** Description of the task **
Reproduce each of the following entries verbatim, changing nothing.
===============
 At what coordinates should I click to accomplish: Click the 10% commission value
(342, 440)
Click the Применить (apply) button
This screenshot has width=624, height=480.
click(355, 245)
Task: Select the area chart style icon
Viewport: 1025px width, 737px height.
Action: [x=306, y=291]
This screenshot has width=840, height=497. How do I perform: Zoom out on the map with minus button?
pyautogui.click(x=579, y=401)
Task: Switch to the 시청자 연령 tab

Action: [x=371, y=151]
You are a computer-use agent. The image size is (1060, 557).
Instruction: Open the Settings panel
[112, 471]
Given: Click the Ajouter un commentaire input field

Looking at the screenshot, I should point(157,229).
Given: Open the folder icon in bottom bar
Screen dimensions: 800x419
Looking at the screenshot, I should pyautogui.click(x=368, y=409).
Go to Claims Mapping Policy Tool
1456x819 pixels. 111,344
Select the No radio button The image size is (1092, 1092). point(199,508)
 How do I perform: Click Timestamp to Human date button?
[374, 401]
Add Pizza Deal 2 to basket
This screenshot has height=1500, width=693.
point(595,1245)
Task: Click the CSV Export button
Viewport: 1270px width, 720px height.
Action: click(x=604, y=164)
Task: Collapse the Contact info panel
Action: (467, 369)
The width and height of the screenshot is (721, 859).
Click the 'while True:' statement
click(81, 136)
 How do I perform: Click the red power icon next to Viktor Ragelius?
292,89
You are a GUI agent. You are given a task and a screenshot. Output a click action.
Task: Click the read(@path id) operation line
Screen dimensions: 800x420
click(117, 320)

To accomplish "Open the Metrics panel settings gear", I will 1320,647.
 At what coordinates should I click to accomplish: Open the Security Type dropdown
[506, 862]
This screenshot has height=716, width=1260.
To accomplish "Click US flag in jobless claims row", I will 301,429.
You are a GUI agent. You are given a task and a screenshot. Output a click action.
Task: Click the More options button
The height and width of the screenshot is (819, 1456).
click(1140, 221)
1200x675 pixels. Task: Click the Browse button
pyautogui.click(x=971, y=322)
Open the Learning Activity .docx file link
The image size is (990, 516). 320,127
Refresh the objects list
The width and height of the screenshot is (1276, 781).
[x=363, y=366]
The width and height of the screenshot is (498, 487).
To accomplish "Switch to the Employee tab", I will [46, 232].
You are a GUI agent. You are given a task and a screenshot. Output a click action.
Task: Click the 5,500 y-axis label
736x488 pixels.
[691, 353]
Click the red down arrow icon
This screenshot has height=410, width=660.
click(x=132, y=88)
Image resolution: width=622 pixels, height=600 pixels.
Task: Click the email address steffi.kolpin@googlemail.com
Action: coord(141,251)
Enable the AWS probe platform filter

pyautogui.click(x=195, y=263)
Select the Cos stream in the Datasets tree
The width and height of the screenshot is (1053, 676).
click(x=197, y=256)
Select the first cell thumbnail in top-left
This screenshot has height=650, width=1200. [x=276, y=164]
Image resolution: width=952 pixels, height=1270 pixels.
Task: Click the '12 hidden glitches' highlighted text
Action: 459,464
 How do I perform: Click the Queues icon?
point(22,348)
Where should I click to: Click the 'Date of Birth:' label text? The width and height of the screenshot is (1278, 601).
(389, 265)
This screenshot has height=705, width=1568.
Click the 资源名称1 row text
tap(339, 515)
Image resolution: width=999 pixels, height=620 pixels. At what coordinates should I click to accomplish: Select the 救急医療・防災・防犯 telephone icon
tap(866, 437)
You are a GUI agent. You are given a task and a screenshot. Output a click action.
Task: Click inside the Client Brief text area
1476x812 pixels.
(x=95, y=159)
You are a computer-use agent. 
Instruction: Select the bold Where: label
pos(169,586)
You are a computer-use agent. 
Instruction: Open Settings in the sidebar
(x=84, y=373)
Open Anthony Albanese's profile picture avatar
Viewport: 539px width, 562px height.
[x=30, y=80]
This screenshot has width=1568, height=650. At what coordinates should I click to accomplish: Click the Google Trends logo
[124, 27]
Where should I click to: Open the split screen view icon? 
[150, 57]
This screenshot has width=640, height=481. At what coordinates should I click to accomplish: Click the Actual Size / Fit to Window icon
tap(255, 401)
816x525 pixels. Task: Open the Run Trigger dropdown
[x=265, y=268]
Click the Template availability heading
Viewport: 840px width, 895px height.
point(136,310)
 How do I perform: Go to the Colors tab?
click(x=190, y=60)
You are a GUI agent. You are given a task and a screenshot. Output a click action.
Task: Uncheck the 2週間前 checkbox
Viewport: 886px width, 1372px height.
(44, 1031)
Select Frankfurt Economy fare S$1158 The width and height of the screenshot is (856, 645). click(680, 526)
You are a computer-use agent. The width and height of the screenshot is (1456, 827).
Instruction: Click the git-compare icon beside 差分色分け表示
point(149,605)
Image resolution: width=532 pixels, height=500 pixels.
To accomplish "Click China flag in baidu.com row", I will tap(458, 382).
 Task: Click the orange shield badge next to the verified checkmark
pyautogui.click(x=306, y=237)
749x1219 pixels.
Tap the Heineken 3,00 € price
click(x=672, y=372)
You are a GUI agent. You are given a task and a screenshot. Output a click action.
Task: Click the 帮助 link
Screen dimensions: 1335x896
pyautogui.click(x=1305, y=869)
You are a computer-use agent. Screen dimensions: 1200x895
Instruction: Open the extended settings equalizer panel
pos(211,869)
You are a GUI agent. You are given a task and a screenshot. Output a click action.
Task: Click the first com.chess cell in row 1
===============
** Result for this exercise **
 At what coordinates should I click to accomplish: Click the 10% commission value
(342, 440)
Click the Применить (apply) button
This screenshot has width=624, height=480.
click(355, 245)
Task: Select the area chart style icon
Viewport: 1025px width, 737px height.
Action: [x=306, y=291]
This screenshot has width=840, height=497. How do I perform: Zoom out on the map with minus button?
pyautogui.click(x=579, y=401)
Task: Switch to the 시청자 연령 tab

Action: [x=371, y=151]
You are a computer-use agent. The image size is (1060, 557).
Instruction: Open the Settings panel
[112, 471]
Given: Click the Ajouter un commentaire input field

Looking at the screenshot, I should point(157,229).
Given: Open the folder icon in bottom bar
Screen dimensions: 800x419
Looking at the screenshot, I should pyautogui.click(x=368, y=409).
Go to Claims Mapping Policy Tool
1456x819 pixels. 111,344
Select the No radio button The image size is (1092, 1092). point(199,508)
 How do I perform: Click Timestamp to Human date button?
[374, 401]
Add Pizza Deal 2 to basket
This screenshot has height=1500, width=693.
point(595,1245)
Task: Click the CSV Export button
Viewport: 1270px width, 720px height.
Action: click(x=604, y=164)
Task: Collapse the Contact info panel
Action: (467, 369)
The width and height of the screenshot is (721, 859).
Click the 'while True:' statement
click(81, 136)
 How do I perform: Click the red power icon next to Viktor Ragelius?
292,89
You are a GUI agent. You are given a task and a screenshot. Output a click action.
Task: Click the read(@path id) operation line
Screen dimensions: 800x420
click(117, 320)

To accomplish "Open the Metrics panel settings gear", I will 1320,647.
 At what coordinates should I click to accomplish: Open the Security Type dropdown
[506, 862]
This screenshot has height=716, width=1260.
To accomplish "Click US flag in jobless claims row", I will 301,429.
You are a GUI agent. You are given a task and a screenshot. Output a click action.
Task: Click the More options button
The height and width of the screenshot is (819, 1456).
click(1140, 221)
1200x675 pixels. Task: Click the Browse button
pyautogui.click(x=971, y=322)
Open the Learning Activity .docx file link
The image size is (990, 516). 320,127
Refresh the objects list
The width and height of the screenshot is (1276, 781).
[x=363, y=366]
The width and height of the screenshot is (498, 487).
To accomplish "Switch to the Employee tab", I will [46, 232].
You are a GUI agent. You are given a task and a screenshot. Output a click action.
Task: Click the 5,500 y-axis label
736x488 pixels.
[691, 353]
Click the red down arrow icon
This screenshot has height=410, width=660.
click(x=132, y=88)
Image resolution: width=622 pixels, height=600 pixels.
Task: Click the email address steffi.kolpin@googlemail.com
Action: coord(141,251)
Enable the AWS probe platform filter

pyautogui.click(x=195, y=263)
Select the Cos stream in the Datasets tree
The width and height of the screenshot is (1053, 676).
click(x=197, y=256)
Select the first cell thumbnail in top-left
This screenshot has height=650, width=1200. [x=276, y=164]
Image resolution: width=952 pixels, height=1270 pixels.
Task: Click the '12 hidden glitches' highlighted text
Action: 459,464
 How do I perform: Click the Queues icon?
point(22,348)
Where should I click to: Click the 'Date of Birth:' label text? The width and height of the screenshot is (1278, 601).
(389, 265)
This screenshot has height=705, width=1568.
Click the 资源名称1 row text
tap(339, 515)
Image resolution: width=999 pixels, height=620 pixels. At what coordinates should I click to accomplish: Select the 救急医療・防災・防犯 telephone icon
tap(866, 437)
You are a GUI agent. You are given a task and a screenshot. Output a click action.
Task: Click inside the Client Brief text area
1476x812 pixels.
(x=95, y=159)
You are a computer-use agent. 
Instruction: Select the bold Where: label
pos(169,586)
You are a computer-use agent. 
Instruction: Open Settings in the sidebar
(x=84, y=373)
Open Anthony Albanese's profile picture avatar
Viewport: 539px width, 562px height.
[x=30, y=80]
This screenshot has width=1568, height=650. At what coordinates should I click to accomplish: Click the Google Trends logo
[124, 27]
Where should I click to: Open the split screen view icon? 
[150, 57]
This screenshot has width=640, height=481. At what coordinates should I click to accomplish: Click the Actual Size / Fit to Window icon
tap(255, 401)
816x525 pixels. Task: Open the Run Trigger dropdown
[x=265, y=268]
Click the Template availability heading
Viewport: 840px width, 895px height.
point(136,310)
 How do I perform: Go to the Colors tab?
click(x=190, y=60)
You are a GUI agent. You are given a task and a screenshot. Output a click action.
Task: Uncheck the 2週間前 checkbox
Viewport: 886px width, 1372px height.
(44, 1031)
Select Frankfurt Economy fare S$1158 The width and height of the screenshot is (856, 645). click(680, 526)
You are a computer-use agent. The width and height of the screenshot is (1456, 827).
Instruction: Click the git-compare icon beside 差分色分け表示
point(149,605)
Image resolution: width=532 pixels, height=500 pixels.
To accomplish "Click China flag in baidu.com row", I will tap(458, 382).
 Task: Click the orange shield badge next to the verified checkmark
pyautogui.click(x=306, y=237)
749x1219 pixels.
Tap the Heineken 3,00 € price
click(x=672, y=372)
You are a GUI agent. You are given a task and a screenshot. Output a click action.
Task: Click the 帮助 link
Screen dimensions: 1335x896
pyautogui.click(x=1305, y=869)
You are a computer-use agent. Screen dimensions: 1200x895
Instruction: Open the extended settings equalizer panel
pos(211,869)
You are a GUI agent. You are given a task and a screenshot. Output a click action.
Task: Click the first com.chess cell in row 1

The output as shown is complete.